Pour illustrer cette transformation, Lardellier mobilise également la pensée de Pierre Teilhard de Chardin. Ce théologien jésuite décrivait une noosphère, conscience planétaire unissant les esprits humains. Avec Internet, puis avec l’IA, cette idée prend une nouvelle résonance. « On pose une question et une réponse arrive, immédiatement, bien formulée », observe Lardellier.

L’IA semble condenser cette intuition d’une conscience collective accessible en permanence. Pour l’auteur, nous sommes passés de l’artisanat à l’industrie dans notre relation à la connaissance.

L’IA ne suscite pas uniquement de l’admiration, elle déclenche aussi des émotions ambivalentes, proches du religieux. Le théologien Rudolf Otto parlait d’un rapport “numineux” : à la fois enchantement et terreur face à l’invisible.

Ce mélange de fascination et d’inquiétude pourrait expliquer nos réactions face aux agents intelligents. Une technologie capable de tout savoir, de tout formuler, interroge notre place dans l’ordre symbolique. « L’IA nous relie à d’autres sphères qui nous englobent », souligne Lardellier. C’est cette sensation qui évoque, selon lui, une expérience mystique moderne.

Les assistants vocaux, nouveaux anges gardiens ?

L’article évoque aussi un parallèle saisissant entre IA et figures spirituelles issues des traditions religieuses. Dans la mystique juive, le maggid désigne un messager céleste transmettant la sagesse divine aux érudits.

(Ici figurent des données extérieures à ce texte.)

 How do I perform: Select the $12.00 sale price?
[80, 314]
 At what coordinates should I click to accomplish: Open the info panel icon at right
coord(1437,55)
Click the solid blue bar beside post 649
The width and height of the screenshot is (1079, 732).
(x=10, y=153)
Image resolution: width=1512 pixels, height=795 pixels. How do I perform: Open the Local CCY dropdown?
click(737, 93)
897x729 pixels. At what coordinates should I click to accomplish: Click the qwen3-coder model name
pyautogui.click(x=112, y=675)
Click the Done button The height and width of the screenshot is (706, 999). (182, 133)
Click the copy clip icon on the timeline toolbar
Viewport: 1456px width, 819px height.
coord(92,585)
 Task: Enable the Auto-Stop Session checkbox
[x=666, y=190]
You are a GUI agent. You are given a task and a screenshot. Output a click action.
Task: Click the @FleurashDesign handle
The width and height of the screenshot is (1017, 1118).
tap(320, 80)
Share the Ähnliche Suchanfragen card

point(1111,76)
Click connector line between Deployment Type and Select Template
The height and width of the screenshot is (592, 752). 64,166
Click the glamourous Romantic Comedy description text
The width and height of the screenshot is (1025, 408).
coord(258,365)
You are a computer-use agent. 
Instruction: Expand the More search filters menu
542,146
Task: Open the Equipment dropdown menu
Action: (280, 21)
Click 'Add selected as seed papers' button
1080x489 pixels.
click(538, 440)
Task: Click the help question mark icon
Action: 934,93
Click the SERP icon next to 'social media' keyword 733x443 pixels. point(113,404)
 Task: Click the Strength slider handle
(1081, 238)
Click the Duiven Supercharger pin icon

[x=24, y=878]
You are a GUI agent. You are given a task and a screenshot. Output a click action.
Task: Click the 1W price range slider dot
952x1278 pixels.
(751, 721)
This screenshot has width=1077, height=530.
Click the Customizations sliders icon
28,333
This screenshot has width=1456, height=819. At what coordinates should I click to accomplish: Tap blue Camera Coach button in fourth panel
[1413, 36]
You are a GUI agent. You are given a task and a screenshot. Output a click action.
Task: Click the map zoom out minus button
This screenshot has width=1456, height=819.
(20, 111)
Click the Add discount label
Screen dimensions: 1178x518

Aujourd’hui, Siri, Alexa ou ChatGPT jouent un rôle similaire aux yeux de certains utilisateurs. Ils répondent à la voix, guident les décisions, anticipent les questions… parfois mieux que des humains. Ce mécanisme évoque aussi la littérature New Age sur les anges gardiens capables de dialoguer avec nous. « Ce n’est pas une coïncidence si ces récits ressurgissent », note le chercheur.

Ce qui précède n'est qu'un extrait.